- [Exercise objective]:
Pick out every line in the records below that contains the word "menu" and copy each one. Case counts.

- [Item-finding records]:
+--
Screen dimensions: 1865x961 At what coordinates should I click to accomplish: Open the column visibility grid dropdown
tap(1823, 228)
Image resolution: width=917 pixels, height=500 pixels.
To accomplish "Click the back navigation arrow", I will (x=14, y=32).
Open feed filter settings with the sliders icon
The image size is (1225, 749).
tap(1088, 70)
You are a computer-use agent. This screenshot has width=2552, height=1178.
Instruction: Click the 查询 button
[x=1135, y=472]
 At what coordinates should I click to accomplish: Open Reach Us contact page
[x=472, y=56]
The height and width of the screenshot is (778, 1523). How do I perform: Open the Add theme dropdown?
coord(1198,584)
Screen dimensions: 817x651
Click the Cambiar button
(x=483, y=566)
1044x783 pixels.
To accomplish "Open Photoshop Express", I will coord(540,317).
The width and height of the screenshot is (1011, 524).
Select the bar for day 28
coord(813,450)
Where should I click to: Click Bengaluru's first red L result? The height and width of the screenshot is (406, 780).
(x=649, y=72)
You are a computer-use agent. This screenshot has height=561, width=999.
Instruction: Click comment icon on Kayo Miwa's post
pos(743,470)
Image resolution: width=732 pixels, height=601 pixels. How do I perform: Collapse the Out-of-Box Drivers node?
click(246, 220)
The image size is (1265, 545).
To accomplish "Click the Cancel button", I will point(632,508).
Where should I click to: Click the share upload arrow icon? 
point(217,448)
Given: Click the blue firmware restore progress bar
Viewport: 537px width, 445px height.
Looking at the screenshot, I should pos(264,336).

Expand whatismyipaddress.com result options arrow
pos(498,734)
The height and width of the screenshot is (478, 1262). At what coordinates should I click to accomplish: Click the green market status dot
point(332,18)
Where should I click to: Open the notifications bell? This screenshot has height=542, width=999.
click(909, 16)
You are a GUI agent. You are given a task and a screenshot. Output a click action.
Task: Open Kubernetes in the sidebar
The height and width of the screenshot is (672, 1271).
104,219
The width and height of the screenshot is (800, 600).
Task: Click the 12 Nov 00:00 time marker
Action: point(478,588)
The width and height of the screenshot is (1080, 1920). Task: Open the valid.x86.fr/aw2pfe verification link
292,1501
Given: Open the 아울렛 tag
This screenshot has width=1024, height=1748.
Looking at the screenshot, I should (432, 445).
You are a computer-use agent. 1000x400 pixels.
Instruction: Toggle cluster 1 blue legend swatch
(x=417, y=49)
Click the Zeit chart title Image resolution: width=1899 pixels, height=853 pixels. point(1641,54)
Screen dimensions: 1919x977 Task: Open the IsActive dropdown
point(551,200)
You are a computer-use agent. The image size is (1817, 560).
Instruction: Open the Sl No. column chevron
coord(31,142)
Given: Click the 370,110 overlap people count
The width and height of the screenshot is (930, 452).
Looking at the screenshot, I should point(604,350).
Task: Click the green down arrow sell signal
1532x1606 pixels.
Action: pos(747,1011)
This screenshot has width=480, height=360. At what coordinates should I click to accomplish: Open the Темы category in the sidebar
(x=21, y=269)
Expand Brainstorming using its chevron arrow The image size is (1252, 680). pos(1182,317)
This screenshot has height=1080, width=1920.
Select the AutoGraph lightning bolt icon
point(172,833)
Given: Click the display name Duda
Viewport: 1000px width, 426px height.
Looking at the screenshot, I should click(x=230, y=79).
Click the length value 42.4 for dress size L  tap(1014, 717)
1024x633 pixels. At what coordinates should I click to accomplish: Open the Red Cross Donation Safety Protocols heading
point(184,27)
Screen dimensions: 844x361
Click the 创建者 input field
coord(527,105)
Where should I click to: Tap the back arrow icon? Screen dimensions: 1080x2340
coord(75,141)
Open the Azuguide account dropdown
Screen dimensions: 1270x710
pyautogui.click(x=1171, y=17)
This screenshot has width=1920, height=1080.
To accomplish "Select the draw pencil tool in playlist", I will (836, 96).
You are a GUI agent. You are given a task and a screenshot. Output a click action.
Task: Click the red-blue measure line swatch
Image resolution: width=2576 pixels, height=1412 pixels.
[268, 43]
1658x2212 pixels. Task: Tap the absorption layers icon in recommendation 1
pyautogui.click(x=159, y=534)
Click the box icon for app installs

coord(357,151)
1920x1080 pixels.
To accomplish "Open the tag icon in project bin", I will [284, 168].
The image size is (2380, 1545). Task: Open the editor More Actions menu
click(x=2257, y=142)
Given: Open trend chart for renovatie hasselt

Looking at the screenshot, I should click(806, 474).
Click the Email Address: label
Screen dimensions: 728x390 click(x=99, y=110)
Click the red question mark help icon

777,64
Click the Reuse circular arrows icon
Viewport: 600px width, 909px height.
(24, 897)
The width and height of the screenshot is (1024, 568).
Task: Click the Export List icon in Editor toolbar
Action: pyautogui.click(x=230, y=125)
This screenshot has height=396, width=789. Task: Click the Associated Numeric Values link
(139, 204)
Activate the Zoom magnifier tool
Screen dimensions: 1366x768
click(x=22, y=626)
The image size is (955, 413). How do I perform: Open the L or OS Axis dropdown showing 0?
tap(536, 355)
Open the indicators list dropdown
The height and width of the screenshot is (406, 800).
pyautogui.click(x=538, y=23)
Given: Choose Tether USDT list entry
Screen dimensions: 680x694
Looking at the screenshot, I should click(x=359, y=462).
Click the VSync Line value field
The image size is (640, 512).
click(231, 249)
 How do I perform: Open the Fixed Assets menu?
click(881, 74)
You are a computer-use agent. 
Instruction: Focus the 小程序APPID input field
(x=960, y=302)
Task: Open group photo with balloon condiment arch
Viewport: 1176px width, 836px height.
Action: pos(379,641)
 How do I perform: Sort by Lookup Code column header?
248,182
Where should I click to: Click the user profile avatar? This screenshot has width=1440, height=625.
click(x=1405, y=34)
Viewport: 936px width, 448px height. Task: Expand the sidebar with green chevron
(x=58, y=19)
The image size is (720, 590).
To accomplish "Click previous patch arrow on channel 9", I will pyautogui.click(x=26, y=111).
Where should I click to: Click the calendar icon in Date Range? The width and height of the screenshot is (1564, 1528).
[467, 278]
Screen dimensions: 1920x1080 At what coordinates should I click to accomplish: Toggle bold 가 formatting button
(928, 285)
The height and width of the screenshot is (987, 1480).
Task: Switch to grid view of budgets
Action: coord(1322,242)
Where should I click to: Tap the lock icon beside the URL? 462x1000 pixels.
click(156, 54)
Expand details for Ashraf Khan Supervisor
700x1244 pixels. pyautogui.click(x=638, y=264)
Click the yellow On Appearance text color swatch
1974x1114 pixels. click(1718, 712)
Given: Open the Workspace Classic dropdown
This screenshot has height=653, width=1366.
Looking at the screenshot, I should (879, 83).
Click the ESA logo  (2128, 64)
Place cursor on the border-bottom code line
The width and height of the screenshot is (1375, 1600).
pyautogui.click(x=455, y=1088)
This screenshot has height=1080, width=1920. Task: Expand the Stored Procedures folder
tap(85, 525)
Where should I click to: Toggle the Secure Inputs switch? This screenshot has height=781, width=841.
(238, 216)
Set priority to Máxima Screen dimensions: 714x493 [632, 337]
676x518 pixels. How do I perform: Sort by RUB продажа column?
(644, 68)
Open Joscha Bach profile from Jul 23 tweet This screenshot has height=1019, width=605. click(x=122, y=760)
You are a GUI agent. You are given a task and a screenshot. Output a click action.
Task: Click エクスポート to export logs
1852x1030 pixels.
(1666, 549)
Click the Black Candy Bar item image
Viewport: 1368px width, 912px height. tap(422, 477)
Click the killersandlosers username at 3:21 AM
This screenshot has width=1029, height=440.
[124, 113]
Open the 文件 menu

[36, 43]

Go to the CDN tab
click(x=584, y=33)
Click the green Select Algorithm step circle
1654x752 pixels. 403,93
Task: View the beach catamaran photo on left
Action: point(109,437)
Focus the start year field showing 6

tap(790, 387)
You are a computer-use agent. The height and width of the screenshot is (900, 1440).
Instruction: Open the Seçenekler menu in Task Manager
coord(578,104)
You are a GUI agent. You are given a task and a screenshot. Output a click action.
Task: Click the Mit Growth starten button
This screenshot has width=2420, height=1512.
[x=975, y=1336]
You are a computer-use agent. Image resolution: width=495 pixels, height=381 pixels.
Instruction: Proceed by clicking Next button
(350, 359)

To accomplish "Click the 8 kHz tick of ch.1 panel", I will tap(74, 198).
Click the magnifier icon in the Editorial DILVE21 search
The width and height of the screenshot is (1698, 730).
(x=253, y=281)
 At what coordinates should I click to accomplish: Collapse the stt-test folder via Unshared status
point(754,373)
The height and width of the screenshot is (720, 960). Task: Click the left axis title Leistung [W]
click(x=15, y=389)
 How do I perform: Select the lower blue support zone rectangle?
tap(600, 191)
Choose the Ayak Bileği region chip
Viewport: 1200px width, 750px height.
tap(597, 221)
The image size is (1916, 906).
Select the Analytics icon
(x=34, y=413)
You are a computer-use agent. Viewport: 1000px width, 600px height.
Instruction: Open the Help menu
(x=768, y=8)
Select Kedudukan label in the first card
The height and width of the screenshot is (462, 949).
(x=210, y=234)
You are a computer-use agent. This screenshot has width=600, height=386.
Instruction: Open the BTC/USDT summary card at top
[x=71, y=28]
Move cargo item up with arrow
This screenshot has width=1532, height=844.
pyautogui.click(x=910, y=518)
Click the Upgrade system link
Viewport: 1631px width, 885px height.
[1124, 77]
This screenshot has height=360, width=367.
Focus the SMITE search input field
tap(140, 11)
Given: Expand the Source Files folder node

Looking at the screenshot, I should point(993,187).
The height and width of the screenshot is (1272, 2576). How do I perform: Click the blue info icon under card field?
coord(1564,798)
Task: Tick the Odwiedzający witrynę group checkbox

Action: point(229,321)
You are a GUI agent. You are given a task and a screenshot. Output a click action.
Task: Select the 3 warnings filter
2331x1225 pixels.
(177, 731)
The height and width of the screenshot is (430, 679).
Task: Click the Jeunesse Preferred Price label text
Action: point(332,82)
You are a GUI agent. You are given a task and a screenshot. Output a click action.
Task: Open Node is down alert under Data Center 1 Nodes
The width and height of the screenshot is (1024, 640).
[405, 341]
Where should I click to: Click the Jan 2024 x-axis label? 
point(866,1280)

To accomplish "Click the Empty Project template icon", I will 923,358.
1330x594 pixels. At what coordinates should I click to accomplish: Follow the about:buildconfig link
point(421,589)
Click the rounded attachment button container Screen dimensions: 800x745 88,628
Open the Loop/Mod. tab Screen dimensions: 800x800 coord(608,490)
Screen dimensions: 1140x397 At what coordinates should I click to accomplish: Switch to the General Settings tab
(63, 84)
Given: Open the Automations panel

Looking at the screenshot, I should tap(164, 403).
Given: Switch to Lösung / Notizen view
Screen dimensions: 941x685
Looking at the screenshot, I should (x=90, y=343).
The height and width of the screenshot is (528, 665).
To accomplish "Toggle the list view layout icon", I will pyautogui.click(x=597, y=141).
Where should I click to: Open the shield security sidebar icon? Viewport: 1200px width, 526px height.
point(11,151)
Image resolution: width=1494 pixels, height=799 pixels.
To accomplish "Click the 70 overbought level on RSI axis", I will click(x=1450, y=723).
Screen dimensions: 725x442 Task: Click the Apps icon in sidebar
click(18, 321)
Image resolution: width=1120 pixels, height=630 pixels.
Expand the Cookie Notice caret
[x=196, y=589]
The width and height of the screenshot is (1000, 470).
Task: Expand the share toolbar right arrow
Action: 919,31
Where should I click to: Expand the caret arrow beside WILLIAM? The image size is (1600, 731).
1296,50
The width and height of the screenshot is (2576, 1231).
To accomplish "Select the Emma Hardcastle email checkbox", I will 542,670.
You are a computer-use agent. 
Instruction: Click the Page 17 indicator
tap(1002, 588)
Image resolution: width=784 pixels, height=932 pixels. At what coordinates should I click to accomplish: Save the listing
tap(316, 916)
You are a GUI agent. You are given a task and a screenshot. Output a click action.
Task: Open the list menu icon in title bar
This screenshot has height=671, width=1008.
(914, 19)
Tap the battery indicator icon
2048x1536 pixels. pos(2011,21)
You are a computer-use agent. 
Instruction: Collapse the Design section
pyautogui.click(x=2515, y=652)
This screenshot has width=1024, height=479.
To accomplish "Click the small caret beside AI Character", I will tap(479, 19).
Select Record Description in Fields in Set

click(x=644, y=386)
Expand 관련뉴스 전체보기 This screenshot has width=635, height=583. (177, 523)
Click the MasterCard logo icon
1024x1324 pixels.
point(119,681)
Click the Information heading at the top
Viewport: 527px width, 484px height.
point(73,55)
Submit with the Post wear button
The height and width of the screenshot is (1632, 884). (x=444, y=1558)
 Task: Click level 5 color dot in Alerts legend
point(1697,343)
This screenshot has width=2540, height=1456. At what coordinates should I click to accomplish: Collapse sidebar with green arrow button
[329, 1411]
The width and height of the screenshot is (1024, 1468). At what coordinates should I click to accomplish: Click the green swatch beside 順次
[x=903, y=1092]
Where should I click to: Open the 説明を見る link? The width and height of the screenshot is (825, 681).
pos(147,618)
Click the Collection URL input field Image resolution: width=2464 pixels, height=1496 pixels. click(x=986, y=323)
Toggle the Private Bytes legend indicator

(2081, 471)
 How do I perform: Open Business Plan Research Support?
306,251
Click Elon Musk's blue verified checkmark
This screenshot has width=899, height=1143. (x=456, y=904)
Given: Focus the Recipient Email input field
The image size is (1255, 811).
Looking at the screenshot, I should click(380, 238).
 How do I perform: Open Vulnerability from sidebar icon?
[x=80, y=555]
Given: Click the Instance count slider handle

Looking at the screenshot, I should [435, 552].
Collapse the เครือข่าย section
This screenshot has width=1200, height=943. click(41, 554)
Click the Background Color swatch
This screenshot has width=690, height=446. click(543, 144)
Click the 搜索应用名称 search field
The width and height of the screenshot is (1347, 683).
+--
- [Written solution]:
The image size is (2380, 1545). Task: Open the editor More Actions menu
 How do I perform: Open the Fixed Assets menu?
Open the 文件 menu
Instruction: Open the Seçenekler menu in Task Manager
Instruction: Open the Help menu
Task: Open the list menu icon in title bar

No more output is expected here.